## Given text
William P. Miller, who rediscovered love of rowing, dies at age 91

Seattle Times Eastside bureau

All William "Press" Prescott Miller wanted to do was get back on the water. A former member of the Yale University crew team, he competed against the Huskies at the 1936 Olympic trials.

Last year, at 90, he persuaded younger members of the Classic Ancient Mariners, a rowing club, to let him practice with them.

The sight of a 90-year-old man rowing several 500-meter lengths in an eight-oar boat in Portage Bay was "stunning," said group member Roger Seeman, and it earned Mr. Miller a round of applause back on the dock.

"He never lost that image of himself as an athlete, even in his 90s," Seeman said.

Eight months later, Jan. 18, Mr. Miller died of leukemia at his home in Seattle. He was 91.

Mr. Miller began to row in college. Near the end of his life, he joined a subset of the Classic Ancient Mariners, the Really Ancient Mariners, which meets at George Pocock Memorial Rowing Center in Seattle.

It sparked something in him: "He wanted to feel that sense of excellence again," Seeman said.

Born in 1915 in Montclair, N.J., Mr. Miller attended the Cathedral Choir School of the Cathedral of St. John the Divine in New York City, The Loomis Institute (now the Loomis Chaffee School) in Windsor, Conn., and graduated from Yale University in 1939.

## Written exercise
Reproduce the obituary of William P. Miller above in full, word for word.

## Provided data
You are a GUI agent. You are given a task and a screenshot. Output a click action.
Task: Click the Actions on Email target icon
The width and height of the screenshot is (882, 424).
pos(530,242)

---

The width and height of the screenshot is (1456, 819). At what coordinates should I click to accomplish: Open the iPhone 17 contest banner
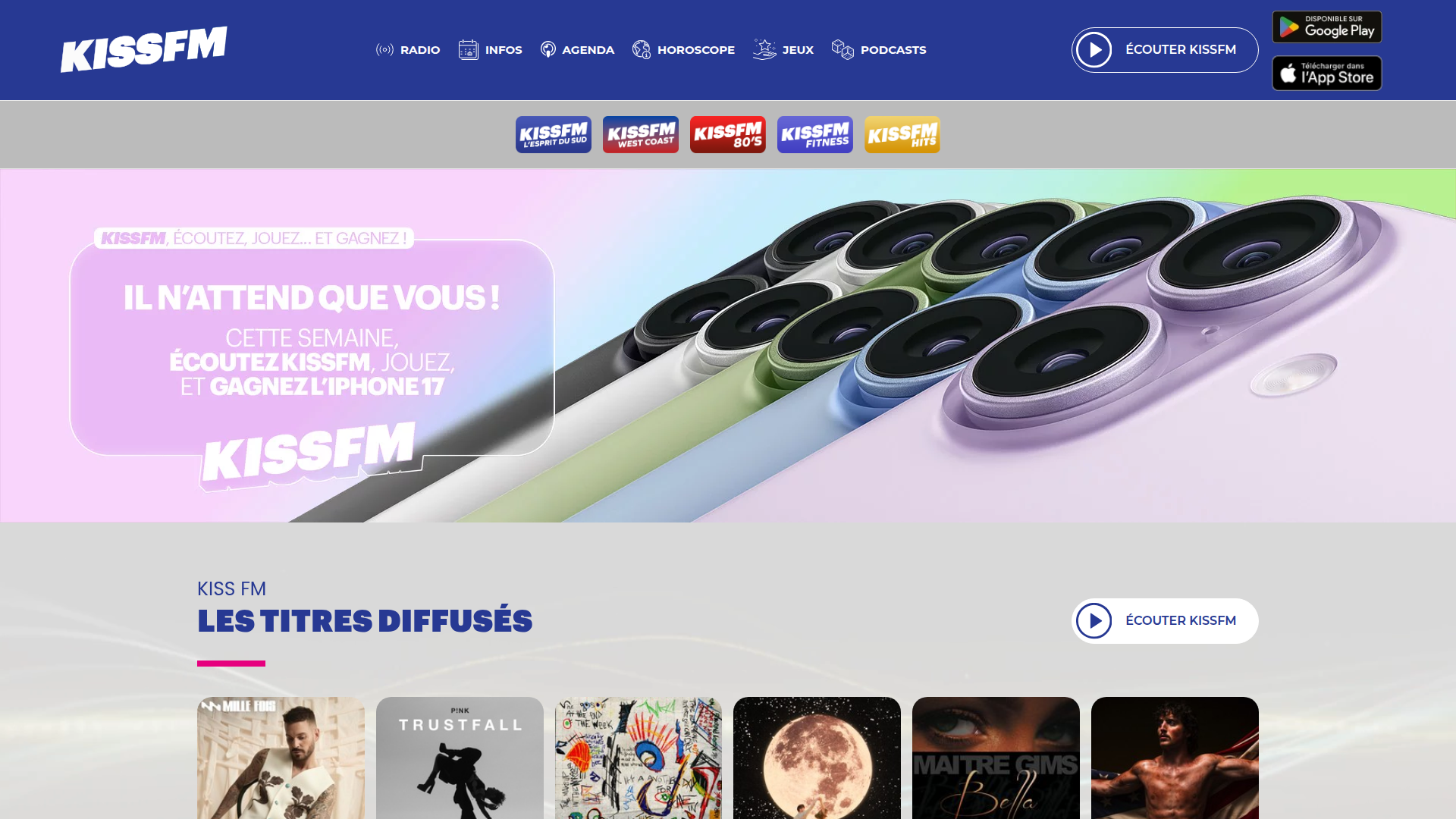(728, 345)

## The output
William P. Miller, who rediscovered love of rowing, dies at age 91

Seattle Times Eastside bureau

All William "Press" Prescott Miller wanted to do was get back on the water. A former member of the Yale University crew team, he competed against the Huskies at the 1936 Olympic trials.

Last year, at 90, he persuaded younger members of the Classic Ancient Mariners, a rowing club, to let him practice with them.

The sight of a 90-year-old man rowing several 500-meter lengths in an eight-oar boat in Portage Bay was "stunning," said group member Roger Seeman, and it earned Mr. Miller a round of applause back on the dock.

"He never lost that image of himself as an athlete, even in his 90s," Seeman said.

Eight months later, Jan. 18, Mr. Miller died of leukemia at his home in Seattle. He was 91.

Mr. Miller began to row in college. Near the end of his life, he joined a subset of the Classic Ancient Mariners, the Really Ancient Mariners, which meets at George Pocock Memorial Rowing Center in Seattle.

It sparked something in him: "He wanted to feel that sense of excellence again," Seeman said.

Born in 1915 in Montclair, N.J., Mr. Miller attended the Cathedral Choir School of the Cathedral of St. John the Divine in New York City, The Loomis Institute (now the Loomis Chaffee School) in Windsor, Conn., and graduated from Yale University in 1939.